A Vida Eterna é Conhecer a Deus
É por isso que é muito importante que entendamos o que o Novo Testamento diz. No capítulo 17 do evangelho de João:
«E a vida eterna é esta: que te conheçam, a ti só, por único Deus verdadeiro, e a Jesus Cristo, a quem enviaste.»
O apóstolo falou pelo Espírito de Deus em Gálatas capítulo 2:
«Já estou crucificado com Cristo; e vivo, não mais eu, mas Cristo vive em mim.»
O propósito da vida de fé é que Cristo viva em nós. Este é o propósito da vida de fé em Cristo Jesus.
Quando a Alma Governa
Quando a alma ainda está governando nossas vidas, quando pensamentos—e muitos deles pensamentos mundanos, pensamentos filosóficos, pensamentos da astúcia deste mundo—ainda estão governando nossas vidas, tenha certeza: vamos passar por processos de juízo de Deus.

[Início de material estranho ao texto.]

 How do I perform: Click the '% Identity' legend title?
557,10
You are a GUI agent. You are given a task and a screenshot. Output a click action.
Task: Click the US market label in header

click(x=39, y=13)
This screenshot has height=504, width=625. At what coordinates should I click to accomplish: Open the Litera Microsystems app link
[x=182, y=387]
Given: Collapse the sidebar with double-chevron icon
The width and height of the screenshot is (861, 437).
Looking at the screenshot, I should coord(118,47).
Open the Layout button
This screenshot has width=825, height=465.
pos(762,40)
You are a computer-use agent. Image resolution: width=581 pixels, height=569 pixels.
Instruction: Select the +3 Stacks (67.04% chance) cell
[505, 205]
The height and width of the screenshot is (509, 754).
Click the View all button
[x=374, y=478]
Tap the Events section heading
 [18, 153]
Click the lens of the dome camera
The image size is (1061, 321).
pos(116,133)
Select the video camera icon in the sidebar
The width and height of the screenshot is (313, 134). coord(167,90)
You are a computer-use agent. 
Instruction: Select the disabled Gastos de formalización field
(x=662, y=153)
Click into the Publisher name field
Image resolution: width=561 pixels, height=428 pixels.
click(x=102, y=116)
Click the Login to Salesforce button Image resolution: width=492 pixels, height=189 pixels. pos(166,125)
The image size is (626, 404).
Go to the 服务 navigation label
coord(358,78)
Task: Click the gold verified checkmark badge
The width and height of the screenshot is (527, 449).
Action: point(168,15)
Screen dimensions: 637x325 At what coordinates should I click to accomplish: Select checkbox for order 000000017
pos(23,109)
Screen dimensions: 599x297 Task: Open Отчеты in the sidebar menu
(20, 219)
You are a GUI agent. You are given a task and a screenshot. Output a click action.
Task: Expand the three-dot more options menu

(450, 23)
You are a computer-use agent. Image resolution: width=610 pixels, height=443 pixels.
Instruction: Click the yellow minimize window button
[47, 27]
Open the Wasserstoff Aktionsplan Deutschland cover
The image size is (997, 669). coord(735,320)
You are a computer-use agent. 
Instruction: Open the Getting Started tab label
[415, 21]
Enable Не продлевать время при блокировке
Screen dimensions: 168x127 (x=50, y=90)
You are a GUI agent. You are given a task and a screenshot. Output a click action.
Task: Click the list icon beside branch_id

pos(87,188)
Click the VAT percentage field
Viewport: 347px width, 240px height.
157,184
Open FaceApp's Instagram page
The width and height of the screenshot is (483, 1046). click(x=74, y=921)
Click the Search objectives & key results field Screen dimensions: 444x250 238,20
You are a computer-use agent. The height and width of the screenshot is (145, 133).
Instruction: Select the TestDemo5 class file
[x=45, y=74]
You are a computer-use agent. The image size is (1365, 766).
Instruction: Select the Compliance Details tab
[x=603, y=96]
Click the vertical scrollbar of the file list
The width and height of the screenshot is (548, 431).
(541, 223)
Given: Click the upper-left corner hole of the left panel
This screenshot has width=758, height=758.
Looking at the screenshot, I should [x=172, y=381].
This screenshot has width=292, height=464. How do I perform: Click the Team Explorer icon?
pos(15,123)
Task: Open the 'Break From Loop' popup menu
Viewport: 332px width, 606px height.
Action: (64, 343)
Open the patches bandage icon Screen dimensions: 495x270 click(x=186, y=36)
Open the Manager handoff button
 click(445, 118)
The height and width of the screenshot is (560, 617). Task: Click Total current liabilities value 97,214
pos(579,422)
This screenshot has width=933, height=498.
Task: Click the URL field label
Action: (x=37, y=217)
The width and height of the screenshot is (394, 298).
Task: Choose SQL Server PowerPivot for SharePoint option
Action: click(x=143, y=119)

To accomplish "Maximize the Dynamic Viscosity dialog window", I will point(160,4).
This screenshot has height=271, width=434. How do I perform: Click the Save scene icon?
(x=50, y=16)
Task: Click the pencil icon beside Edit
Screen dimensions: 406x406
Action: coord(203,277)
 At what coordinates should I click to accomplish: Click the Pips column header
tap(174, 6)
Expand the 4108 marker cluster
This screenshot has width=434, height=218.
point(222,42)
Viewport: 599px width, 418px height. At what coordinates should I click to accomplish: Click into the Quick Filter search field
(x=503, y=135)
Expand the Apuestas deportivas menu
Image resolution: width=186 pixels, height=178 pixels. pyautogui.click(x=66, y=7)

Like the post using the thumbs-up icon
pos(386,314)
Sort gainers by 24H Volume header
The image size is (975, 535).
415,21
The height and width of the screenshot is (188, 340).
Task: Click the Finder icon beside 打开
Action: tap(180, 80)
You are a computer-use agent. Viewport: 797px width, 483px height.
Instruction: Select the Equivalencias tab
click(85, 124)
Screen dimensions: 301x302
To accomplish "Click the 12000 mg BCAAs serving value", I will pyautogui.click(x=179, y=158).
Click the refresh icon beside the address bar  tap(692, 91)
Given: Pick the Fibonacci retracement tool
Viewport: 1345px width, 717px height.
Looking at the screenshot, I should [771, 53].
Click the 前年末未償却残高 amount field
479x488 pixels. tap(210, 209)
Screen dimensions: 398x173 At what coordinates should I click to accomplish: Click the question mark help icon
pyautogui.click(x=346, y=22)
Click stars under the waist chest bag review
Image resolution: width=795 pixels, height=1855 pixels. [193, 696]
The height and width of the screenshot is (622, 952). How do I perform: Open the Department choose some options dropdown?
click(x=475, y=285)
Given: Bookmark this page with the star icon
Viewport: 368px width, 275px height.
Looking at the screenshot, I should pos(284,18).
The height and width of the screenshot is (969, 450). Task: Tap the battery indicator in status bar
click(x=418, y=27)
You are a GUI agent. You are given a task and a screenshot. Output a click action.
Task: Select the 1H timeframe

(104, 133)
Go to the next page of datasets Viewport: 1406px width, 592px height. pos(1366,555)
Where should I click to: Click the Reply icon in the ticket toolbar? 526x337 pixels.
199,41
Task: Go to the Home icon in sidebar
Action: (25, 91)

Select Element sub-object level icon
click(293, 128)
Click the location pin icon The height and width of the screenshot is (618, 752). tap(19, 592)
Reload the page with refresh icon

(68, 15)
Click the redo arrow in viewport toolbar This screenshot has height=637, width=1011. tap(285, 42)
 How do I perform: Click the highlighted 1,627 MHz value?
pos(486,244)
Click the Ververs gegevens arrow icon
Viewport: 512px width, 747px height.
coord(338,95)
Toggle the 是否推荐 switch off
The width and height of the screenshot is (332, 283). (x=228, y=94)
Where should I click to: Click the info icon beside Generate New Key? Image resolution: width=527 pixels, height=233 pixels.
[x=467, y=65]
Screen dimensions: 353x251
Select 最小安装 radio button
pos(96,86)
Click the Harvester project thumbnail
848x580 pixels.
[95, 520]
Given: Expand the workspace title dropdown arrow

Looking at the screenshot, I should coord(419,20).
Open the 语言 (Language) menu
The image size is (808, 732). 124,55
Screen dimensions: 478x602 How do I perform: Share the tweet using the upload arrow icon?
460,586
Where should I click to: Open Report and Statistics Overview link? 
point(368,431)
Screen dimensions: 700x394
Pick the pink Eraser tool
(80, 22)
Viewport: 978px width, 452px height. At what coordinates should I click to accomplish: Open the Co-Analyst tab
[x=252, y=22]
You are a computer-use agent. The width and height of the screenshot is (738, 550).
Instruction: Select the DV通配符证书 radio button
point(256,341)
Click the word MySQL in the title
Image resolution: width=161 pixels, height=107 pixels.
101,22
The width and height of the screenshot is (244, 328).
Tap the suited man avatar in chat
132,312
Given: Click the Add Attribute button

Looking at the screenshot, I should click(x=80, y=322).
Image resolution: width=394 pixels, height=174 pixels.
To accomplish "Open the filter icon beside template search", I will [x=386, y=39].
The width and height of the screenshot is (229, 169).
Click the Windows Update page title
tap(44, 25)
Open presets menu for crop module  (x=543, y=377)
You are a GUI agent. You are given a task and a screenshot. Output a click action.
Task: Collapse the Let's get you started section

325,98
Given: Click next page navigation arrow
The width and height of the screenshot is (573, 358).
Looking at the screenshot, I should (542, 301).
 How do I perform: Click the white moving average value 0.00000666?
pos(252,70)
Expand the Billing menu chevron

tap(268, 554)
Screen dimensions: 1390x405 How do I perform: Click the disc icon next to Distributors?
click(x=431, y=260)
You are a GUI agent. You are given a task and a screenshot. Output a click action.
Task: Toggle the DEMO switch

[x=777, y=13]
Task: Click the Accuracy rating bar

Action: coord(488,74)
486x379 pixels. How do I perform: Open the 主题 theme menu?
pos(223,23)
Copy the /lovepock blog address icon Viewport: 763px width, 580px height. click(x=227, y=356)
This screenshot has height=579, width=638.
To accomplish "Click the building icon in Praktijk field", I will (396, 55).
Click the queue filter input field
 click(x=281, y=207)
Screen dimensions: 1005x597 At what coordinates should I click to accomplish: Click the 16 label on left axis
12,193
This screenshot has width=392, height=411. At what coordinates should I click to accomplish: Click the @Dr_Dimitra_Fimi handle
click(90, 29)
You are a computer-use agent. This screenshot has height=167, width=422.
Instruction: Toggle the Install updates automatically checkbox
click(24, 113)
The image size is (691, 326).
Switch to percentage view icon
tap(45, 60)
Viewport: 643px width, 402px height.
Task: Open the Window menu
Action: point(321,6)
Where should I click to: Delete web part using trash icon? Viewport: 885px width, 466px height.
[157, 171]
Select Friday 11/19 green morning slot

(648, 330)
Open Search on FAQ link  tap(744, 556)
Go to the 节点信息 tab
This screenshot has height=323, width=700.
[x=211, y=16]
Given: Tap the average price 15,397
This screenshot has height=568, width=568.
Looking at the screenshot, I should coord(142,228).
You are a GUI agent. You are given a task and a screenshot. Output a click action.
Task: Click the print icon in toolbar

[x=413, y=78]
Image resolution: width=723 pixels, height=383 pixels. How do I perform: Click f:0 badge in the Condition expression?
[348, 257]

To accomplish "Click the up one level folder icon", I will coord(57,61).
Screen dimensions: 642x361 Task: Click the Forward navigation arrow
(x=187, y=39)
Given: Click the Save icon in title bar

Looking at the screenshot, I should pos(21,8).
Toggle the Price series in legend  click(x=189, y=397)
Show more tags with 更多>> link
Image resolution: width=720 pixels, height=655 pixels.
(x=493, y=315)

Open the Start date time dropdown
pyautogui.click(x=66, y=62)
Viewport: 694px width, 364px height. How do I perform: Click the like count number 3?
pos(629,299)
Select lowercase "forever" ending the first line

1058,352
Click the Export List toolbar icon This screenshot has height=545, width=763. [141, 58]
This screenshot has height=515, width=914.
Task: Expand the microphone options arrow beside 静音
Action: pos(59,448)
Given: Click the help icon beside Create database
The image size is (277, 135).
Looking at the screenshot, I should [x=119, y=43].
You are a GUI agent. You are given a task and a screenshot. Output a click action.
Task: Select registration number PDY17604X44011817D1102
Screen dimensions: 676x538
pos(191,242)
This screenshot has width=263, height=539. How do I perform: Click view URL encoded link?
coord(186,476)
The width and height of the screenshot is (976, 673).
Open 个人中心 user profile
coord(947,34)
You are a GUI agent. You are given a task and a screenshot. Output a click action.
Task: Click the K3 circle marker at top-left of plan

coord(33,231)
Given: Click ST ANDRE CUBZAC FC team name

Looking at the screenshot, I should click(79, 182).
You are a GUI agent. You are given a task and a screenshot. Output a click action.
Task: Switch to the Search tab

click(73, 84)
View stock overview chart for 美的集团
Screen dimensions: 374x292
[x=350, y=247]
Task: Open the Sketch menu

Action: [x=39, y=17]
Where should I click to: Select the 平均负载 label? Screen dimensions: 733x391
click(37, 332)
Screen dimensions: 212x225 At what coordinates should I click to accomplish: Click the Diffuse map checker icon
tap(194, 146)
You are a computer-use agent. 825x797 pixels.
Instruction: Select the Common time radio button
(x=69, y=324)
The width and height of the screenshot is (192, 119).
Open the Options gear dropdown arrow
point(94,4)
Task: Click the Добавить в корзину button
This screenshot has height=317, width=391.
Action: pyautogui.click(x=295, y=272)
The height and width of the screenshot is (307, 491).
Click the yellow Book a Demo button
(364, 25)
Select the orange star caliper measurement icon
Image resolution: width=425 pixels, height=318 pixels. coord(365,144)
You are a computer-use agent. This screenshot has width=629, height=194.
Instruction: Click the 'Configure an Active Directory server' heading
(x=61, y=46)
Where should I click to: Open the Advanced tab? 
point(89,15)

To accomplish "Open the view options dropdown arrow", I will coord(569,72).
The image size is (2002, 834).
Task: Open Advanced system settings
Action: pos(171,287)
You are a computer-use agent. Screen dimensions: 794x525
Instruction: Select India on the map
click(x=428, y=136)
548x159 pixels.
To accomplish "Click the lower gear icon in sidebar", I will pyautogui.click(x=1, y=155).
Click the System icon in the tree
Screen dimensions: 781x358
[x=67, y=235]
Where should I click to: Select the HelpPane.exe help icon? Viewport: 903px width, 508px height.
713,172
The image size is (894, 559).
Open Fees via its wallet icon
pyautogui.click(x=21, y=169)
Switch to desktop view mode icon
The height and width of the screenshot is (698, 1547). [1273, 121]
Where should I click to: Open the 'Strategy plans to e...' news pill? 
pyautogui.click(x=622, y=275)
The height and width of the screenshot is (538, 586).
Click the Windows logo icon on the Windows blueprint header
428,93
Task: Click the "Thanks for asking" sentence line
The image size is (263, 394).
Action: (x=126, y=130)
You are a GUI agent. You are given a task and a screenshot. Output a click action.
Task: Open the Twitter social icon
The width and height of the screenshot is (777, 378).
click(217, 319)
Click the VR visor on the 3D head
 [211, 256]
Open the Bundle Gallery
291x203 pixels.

Por quê? Porque nenhum de nós poderá se apresentar diante de Deus com essas atitudes, com esses pensamentos, com essas ações, com esse critério, com esses argumentos. Não poderemos nos apresentar.
Deus diz no Antigo Testamento:
«O SENHOR não terá por inocente o que tomar o seu nome em vão.»
Conclusão: A Bênção nos Juízos de Deus
É importante que entendamos este tema: os juízos de Deus. Os juízos de Deus não são apenas punição porque você se comportou mal, porque você fez o que não deveria ter feito.
Os juízos de Deus têm o propósito de trazer o homem, a mulher, ao arrependimento. São processos confrontativos para que o homem abandone sua vida da alma, abandone sua atitude, seu pensamento, abandone os costumes que têm governado até aquele momento.
É por isso que é importante que conheçamos os juízos de Deus.
A Atitude Correta Diante dos Juízos
Um homem, uma mulher que caminha sob a vontade de Deus verá uma bênção nos juízos de Deus:
«Deus está me purificando e eu me submeto, eu me entrego, mas acima de todas as coisas: Senhor, eu me entrego a Ti. Eu entrego minha alma a Ti. Minha alma ainda está governando. Ainda tive atitudes, paixões que não estão de acordo com o mover do Teu Espírito Santo. Eu as entrego, Senhor, eu as entrego, eu as entrego. Já não vivo eu, mas Cristo vive em mim.»
Este é o propósito, o propósito da vida de fé em Cristo Jesus.
Eu te abençoo. Que a paz do Senhor esteja contigo. Amém.